In an earlier announcement (September 11, 2025), the company stated that it had received a rectification order under Section 154 of the Income Tax Act, 1961 for the Assessment Year (AY) 2020-21. The initial demand of ₹38.51 Crores for AY 2020-21 was rectified and reduced to ₹25.38 Crores. The company also received an order passed by Hon’ble CIT(A) against the order of Hon’ble DCIT raising original demand of Rs. 38.51 Crores, the effect thereof is still pending and the revised demand of Rs. 25.38 Crores is expected to be reduced significantly.

Orders for AY 2013-14 to AY 2015-16 & AY 2017-18

The Hon’ble Commissioner of Income Tax (Appeals) has passed orders u/s 250 of the Income Tax Act, 1961 (“Act”) for AY 2013-14 to AY 2015-16 and AY 2017-18. The demand of tax is expected to be reduced by INR 1.57 Crore and Company will be eligible for refund of INR 0.19 Crore for AY 2013-14 to AY 2015-16 and AY 2017-18.

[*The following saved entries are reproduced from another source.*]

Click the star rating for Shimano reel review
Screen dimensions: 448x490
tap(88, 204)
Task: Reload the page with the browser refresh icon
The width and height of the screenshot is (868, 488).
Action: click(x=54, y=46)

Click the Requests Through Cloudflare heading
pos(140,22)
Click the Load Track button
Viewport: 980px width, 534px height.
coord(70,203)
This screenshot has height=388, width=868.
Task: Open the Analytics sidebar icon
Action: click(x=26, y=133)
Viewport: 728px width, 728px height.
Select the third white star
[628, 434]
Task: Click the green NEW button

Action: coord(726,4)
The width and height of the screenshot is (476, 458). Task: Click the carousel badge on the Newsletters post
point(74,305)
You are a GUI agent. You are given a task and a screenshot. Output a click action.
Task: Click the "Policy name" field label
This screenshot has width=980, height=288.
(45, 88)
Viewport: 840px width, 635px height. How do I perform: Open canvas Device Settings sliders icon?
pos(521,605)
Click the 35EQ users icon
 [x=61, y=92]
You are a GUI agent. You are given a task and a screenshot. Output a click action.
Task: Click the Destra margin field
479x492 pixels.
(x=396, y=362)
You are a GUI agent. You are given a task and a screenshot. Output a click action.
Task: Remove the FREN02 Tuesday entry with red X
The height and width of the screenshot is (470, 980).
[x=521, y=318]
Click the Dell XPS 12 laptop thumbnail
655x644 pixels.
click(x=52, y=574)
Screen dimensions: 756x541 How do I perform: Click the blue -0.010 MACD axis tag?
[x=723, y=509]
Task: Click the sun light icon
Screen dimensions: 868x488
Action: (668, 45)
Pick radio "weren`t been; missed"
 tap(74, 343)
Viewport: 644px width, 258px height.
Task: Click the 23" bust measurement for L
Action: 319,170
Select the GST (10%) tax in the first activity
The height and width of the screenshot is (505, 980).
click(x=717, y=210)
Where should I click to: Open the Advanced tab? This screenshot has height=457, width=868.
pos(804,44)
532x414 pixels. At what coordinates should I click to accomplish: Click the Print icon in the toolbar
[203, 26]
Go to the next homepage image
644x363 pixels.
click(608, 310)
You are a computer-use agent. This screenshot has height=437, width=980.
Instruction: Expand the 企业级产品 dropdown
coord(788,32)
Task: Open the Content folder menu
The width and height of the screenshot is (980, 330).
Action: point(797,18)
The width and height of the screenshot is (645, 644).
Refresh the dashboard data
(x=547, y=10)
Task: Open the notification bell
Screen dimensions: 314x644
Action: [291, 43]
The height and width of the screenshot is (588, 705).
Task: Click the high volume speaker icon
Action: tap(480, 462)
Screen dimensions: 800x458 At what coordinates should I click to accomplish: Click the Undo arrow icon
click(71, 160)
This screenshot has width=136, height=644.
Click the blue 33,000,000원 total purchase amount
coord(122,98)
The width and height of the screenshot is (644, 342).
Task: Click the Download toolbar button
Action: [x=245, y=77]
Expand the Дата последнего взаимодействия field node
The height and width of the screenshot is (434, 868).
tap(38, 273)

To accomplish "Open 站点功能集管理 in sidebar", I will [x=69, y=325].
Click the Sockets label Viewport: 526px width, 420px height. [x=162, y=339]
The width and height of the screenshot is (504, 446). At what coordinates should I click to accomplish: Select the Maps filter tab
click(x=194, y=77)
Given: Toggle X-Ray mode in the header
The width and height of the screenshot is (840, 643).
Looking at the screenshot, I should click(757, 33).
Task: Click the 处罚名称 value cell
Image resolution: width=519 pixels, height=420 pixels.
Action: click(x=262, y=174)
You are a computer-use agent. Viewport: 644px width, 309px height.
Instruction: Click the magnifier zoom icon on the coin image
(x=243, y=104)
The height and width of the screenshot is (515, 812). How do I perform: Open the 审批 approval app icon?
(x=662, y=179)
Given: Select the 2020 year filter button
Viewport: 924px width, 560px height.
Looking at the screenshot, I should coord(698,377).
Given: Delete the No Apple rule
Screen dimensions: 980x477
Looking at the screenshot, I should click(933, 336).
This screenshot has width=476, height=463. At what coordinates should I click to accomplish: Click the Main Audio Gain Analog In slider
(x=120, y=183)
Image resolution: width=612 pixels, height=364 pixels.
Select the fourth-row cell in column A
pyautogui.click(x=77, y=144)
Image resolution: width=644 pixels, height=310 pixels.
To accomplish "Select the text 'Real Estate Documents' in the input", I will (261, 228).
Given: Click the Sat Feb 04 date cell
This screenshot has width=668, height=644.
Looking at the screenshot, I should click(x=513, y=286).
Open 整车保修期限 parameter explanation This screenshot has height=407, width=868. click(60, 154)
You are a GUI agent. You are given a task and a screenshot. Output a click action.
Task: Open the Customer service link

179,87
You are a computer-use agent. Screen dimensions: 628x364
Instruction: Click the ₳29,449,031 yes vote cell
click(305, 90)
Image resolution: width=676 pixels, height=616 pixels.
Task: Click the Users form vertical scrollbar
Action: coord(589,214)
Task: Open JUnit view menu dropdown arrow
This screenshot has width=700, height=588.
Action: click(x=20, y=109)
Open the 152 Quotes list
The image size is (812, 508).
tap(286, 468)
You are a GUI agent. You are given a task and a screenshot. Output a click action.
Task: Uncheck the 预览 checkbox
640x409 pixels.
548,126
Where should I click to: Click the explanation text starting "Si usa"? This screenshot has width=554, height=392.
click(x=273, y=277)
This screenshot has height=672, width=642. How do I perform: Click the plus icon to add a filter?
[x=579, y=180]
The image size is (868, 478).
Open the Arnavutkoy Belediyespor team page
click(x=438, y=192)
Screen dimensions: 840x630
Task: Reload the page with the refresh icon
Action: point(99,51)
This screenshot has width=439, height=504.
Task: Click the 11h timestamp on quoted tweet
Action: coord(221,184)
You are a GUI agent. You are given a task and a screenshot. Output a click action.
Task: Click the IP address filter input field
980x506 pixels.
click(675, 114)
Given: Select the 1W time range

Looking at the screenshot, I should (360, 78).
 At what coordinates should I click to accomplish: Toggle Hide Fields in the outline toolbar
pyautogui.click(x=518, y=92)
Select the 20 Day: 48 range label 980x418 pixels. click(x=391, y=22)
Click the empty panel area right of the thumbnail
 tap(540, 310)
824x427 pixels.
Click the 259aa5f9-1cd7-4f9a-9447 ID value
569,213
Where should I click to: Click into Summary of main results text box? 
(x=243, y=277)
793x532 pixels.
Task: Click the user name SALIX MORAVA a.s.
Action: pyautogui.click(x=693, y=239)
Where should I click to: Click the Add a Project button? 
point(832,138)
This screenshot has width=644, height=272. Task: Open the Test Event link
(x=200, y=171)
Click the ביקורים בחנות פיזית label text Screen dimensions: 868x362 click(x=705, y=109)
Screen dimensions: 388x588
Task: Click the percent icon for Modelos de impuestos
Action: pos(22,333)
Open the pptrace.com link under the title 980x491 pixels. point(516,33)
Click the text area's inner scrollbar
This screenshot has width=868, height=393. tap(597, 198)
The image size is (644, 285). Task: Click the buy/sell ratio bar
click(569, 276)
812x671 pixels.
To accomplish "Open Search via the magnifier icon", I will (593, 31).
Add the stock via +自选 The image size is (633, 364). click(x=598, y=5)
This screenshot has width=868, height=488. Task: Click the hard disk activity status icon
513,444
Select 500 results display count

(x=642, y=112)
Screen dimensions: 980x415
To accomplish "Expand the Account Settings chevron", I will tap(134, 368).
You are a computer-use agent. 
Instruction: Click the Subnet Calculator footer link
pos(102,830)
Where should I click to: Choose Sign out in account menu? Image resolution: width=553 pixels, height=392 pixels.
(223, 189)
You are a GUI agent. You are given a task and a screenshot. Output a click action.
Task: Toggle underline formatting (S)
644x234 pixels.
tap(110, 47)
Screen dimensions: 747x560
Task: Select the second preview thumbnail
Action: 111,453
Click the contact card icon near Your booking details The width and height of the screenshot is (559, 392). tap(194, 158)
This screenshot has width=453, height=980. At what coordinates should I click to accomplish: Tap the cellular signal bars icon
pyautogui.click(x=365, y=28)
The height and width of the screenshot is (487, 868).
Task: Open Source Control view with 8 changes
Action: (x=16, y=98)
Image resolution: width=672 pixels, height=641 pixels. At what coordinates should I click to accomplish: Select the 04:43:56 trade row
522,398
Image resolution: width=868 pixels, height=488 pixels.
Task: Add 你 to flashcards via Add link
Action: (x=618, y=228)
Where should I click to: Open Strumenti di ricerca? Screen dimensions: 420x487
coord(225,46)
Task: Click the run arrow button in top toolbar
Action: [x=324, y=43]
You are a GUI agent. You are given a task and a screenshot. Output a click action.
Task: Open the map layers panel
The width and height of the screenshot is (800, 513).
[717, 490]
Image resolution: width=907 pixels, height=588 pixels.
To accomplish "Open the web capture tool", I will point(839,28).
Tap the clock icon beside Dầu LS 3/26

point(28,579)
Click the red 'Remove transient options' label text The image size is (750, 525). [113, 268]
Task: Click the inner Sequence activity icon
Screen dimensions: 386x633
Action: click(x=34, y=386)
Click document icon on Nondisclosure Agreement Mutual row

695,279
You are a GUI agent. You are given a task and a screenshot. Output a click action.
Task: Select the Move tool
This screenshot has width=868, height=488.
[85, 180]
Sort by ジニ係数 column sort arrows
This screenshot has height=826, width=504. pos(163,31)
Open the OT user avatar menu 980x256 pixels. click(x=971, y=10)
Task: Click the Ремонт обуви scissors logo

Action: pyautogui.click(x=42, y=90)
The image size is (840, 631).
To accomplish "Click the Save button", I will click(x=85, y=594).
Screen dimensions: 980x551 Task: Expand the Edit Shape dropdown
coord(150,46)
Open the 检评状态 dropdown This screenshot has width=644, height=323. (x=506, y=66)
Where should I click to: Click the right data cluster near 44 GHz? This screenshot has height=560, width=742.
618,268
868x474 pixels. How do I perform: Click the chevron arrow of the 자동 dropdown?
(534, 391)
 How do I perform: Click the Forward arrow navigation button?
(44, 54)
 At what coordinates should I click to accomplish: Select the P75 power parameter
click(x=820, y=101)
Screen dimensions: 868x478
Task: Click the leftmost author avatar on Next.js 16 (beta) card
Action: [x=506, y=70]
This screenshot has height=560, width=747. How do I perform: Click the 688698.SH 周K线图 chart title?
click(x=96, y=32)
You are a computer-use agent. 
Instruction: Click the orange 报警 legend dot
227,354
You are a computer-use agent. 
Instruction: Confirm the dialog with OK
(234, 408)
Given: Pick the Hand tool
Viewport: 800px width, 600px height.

Rectification order for AY 2016-17

The Deputy Commissioner of Income Tax, Central Circle-3(3), Mumbai (DCIT), has issued a rectification order under Section 154 of the Income Tax Act, 1961 for the Assessment Year (AY) 2016-17 on April 03, 2025. Pursuant to the rectification order, the demand of Rs. 95.83 Crores for the AY 2016-17 has been rectified and reduced to Nil.